ただし、これは「2001年宇宙の旅」や「宇宙のランデヴー」などでも共通のことと思うのですが、クラーク作品において「未知の高度な文明との遭遇」というイベントはほんの入り口、導入に過ぎません。クラークは、「それによって、人類自身に何が起こるのか」を描くのです。
幼年期の終わりは、3つの章に分かれています。

第一章が、後に「オーバーロード」と呼ばれることになる宇宙人と地球との邂逅、そしてその後の経緯を記しているパートです。

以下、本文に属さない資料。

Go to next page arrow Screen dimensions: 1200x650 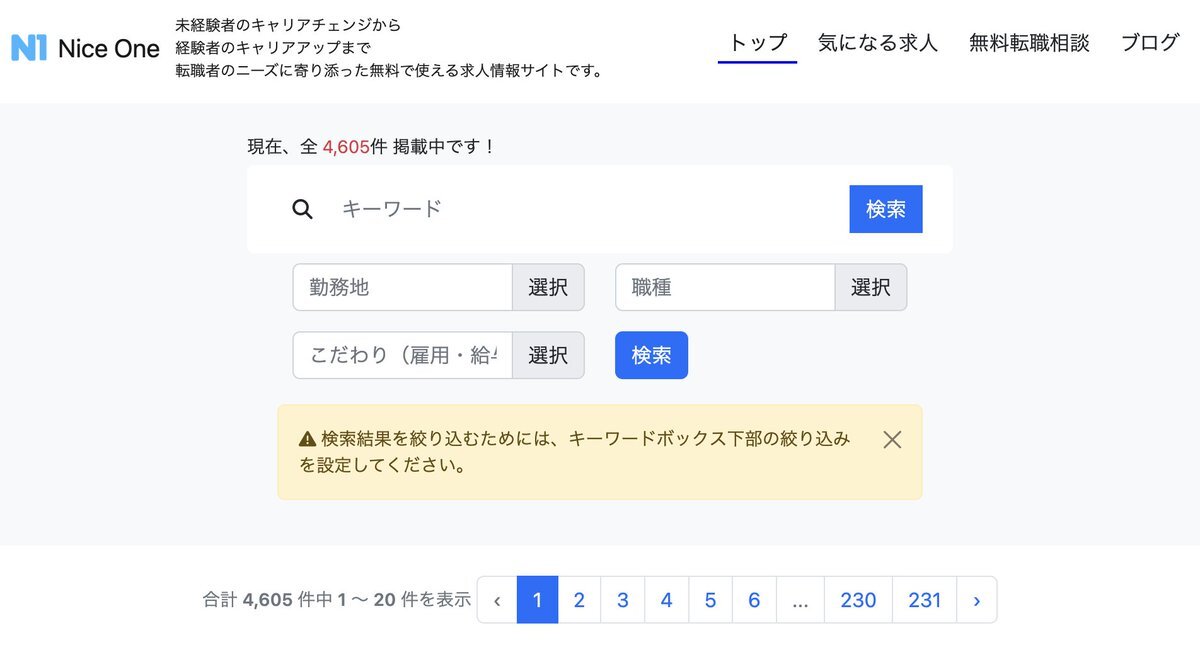[x=977, y=600]
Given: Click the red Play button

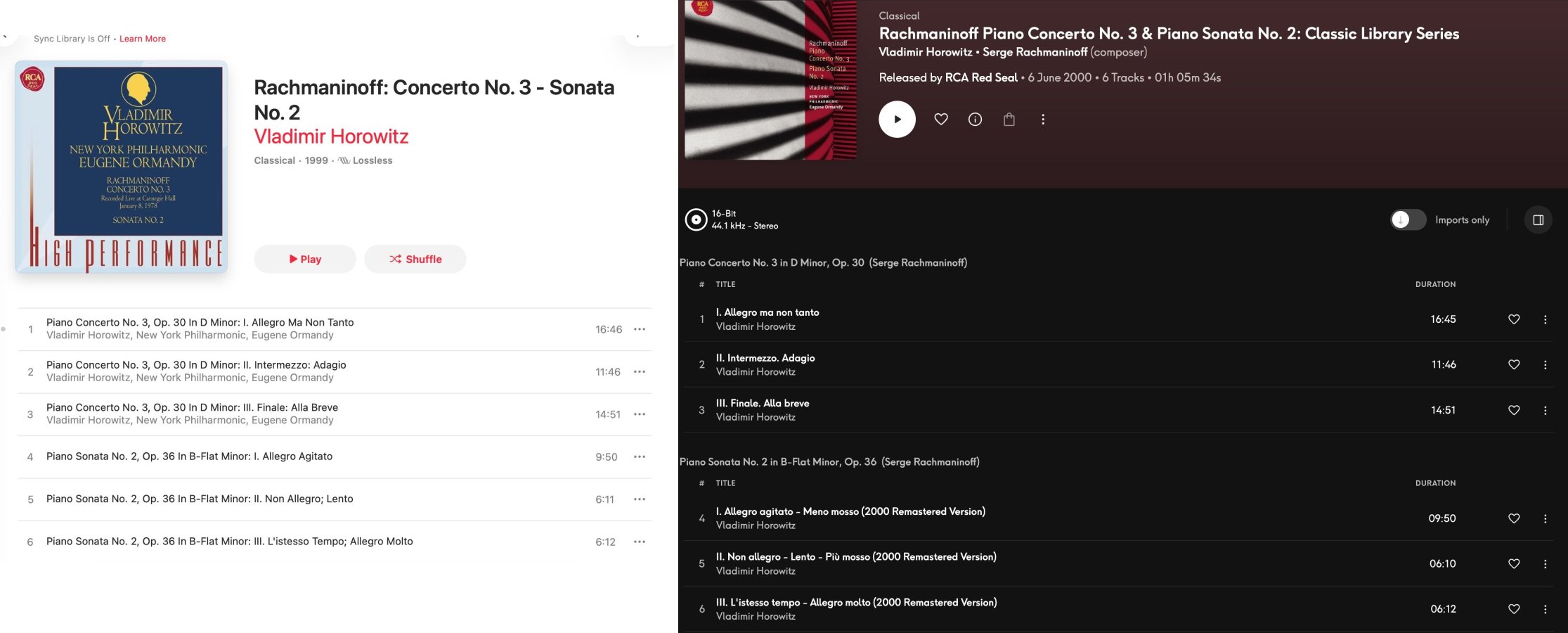Looking at the screenshot, I should (305, 259).
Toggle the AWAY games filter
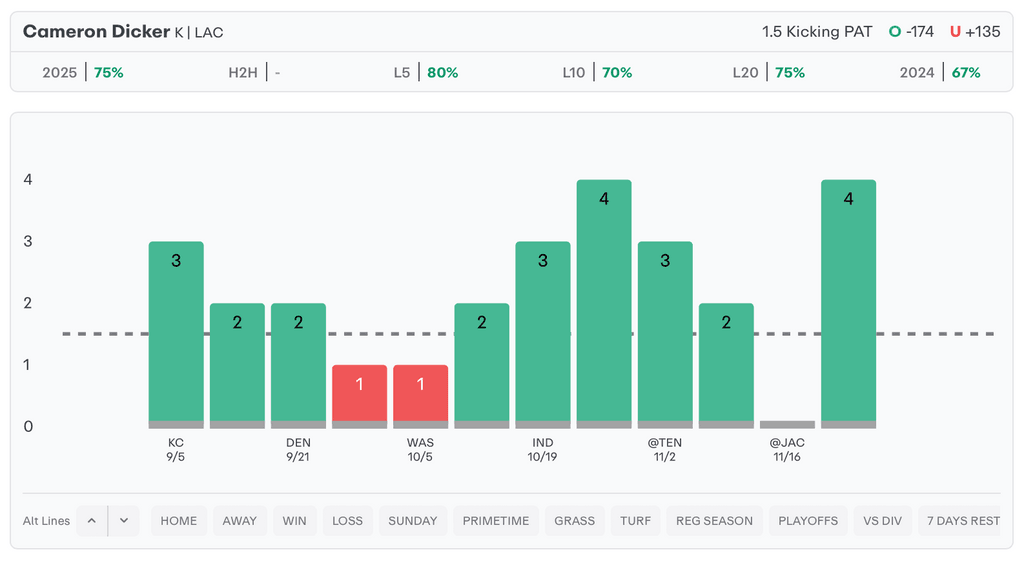Viewport: 1024px width, 572px height. (240, 521)
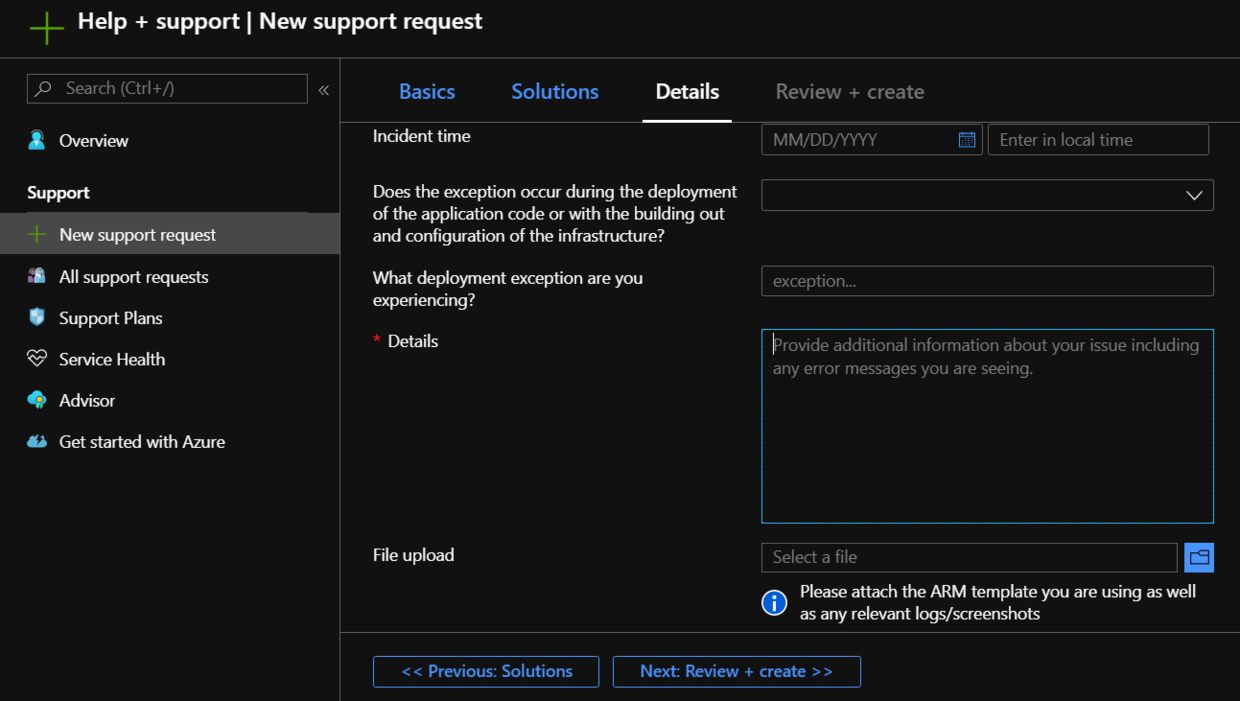Click the Get started with Azure icon

click(37, 441)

この「未知の文明との邂逅」について、全くもったいぶることなく、冒頭の一節でいきなりどーんと登場シーンを描き出してしまうのは、クラーク一流の演出だと言ってしまっていいでしょう。

 

多くの「異星からの侵略」ものと異なり、冒頭で地球を訪れた未知の文明は、圧倒的な力を持ちつつも地球に対してその力を振るおうとはしません。

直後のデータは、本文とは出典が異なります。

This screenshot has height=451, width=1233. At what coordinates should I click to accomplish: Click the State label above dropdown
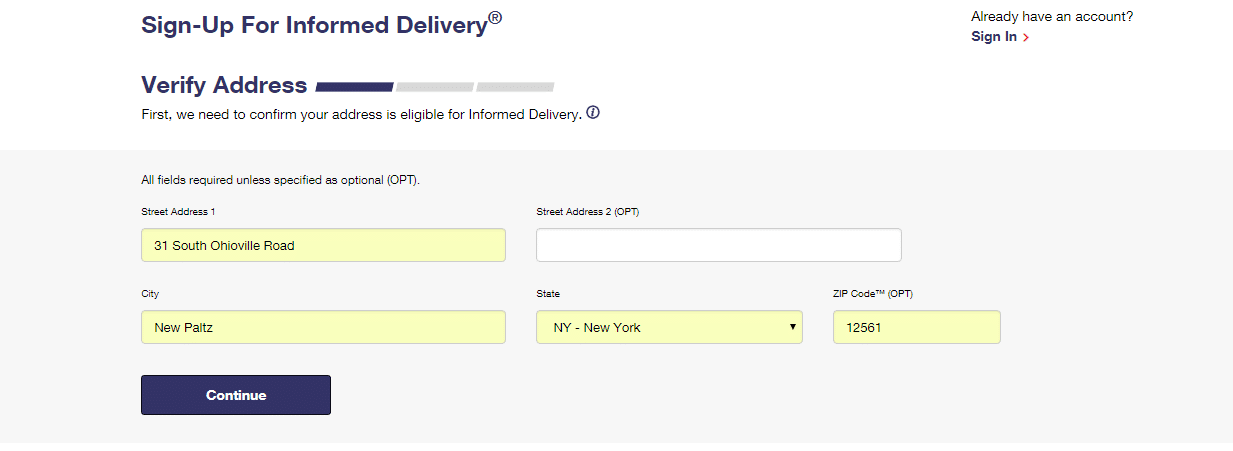tap(548, 294)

当初は姿を直接見せることすらなく、国連事務総長のストルムグレンを窓口として、地球に対して影響力を発揮し始めます。

 

オーバーロードの総督である「カレルレン」の通告は、例えば戦争の禁止であり、人種差別や動物虐待の禁止であり、地球は徐々に平和な方向へと向かっていきます。

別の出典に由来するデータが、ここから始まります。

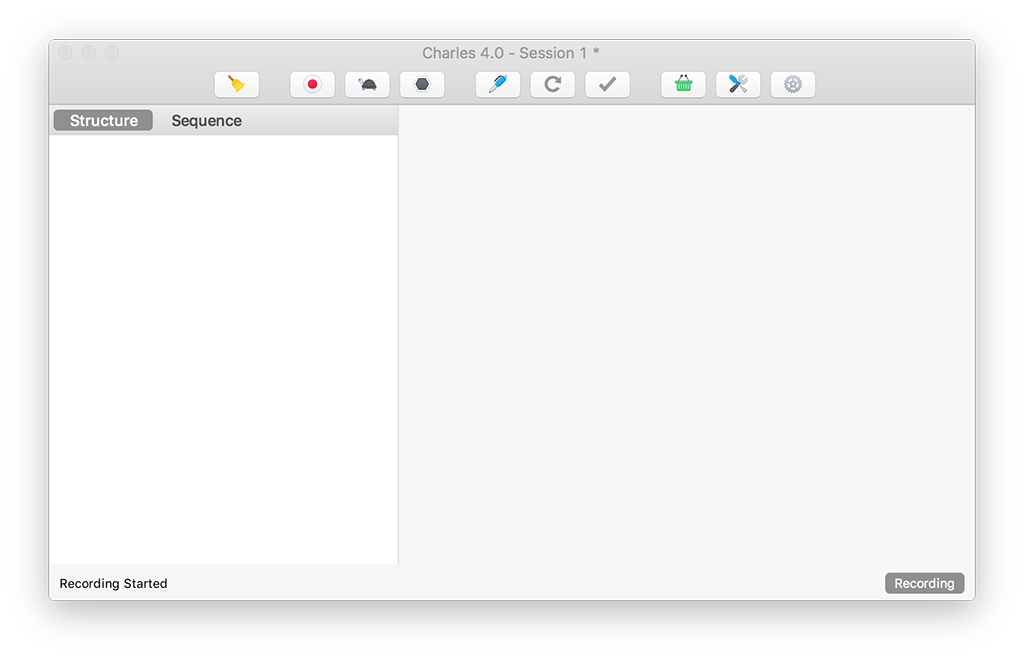The width and height of the screenshot is (1024, 659).
Task: Switch to the Sequence tab
Action: 206,121
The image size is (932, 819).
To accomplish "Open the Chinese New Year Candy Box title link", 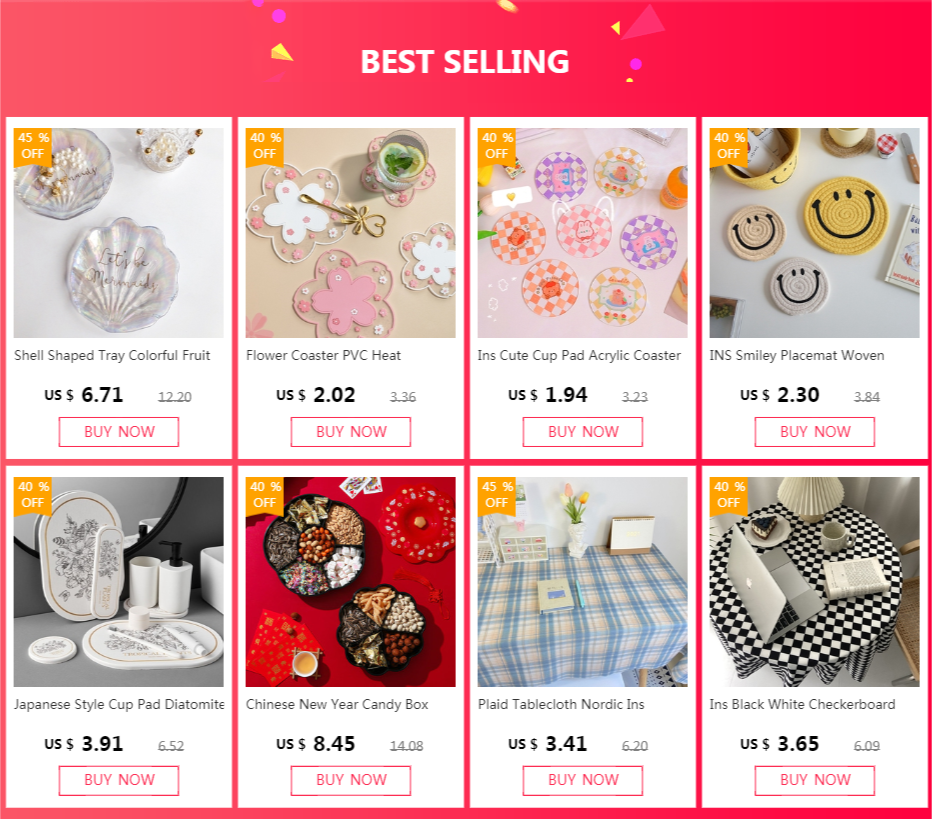I will 337,704.
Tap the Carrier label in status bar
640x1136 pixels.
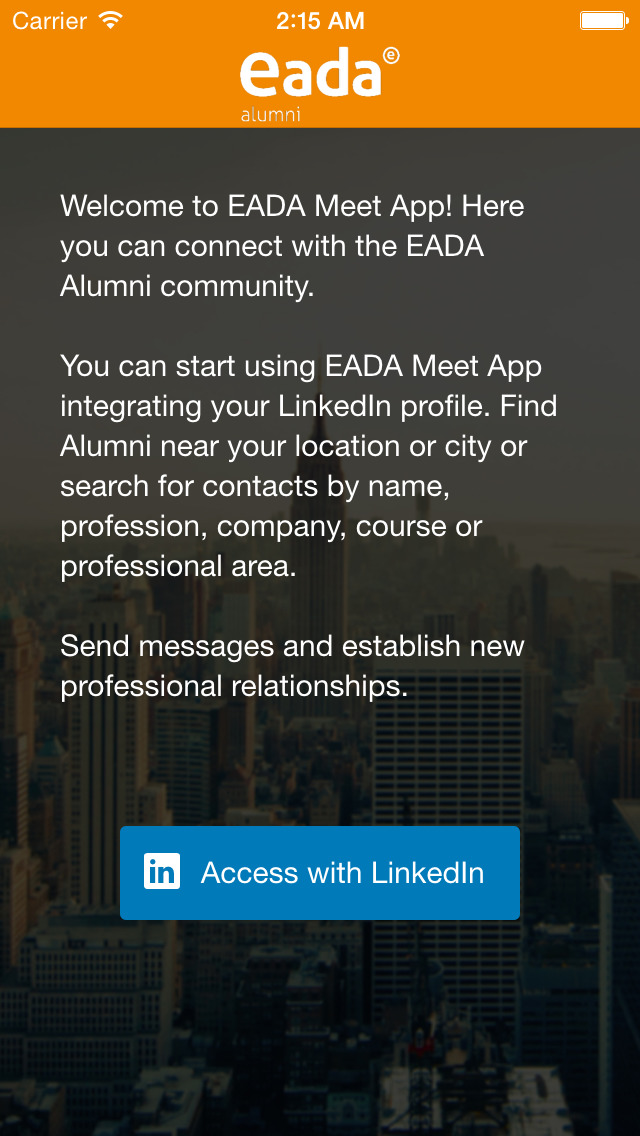point(50,20)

一方、「窓口」となっているストルムグレンですら、オーバーロードの姿を実際に見たことはありません。

オーバーロードの齎した平和にも、それを端緒として遂に手が届くところまできた国家の統一にも反発する人々はおり、ストルムグレンや総長代行のライバーグは、彼らとの折衝、時には様々なトラブルに対処することを余儀なくされます。

 

第一章で主要なテーマの一つとして描きだされるのは、圧倒的な力を前にした人類同士の小競り合い。

たとえ進歩的な方向が明確であったとしても、そこに全ての人たちが手を取り合って歩んでいけるわけではない、しかもそれが必ずしも愚かさとは言えないというのは、様々な示唆を含んで読者に提示される光景です。

 

ただし、そんな中でも、一つの大きなテーマが、砂礫の下の伏流水のように、ちらちらと読者の前に見え隠れし続けています。

「オーバーロードたちは何を考えているのか?」

「オーバーロードたちは、結局地球になにをもたらしたいのか?」

「それは平和なのか?繁栄なのか?それ以外の何かなのか?」
カレルレンを信頼するストルムグレンですら、例えば「オーバーロードは何故姿を現さないのか?」といった謎と共に、そういった疑問を抱き続けます。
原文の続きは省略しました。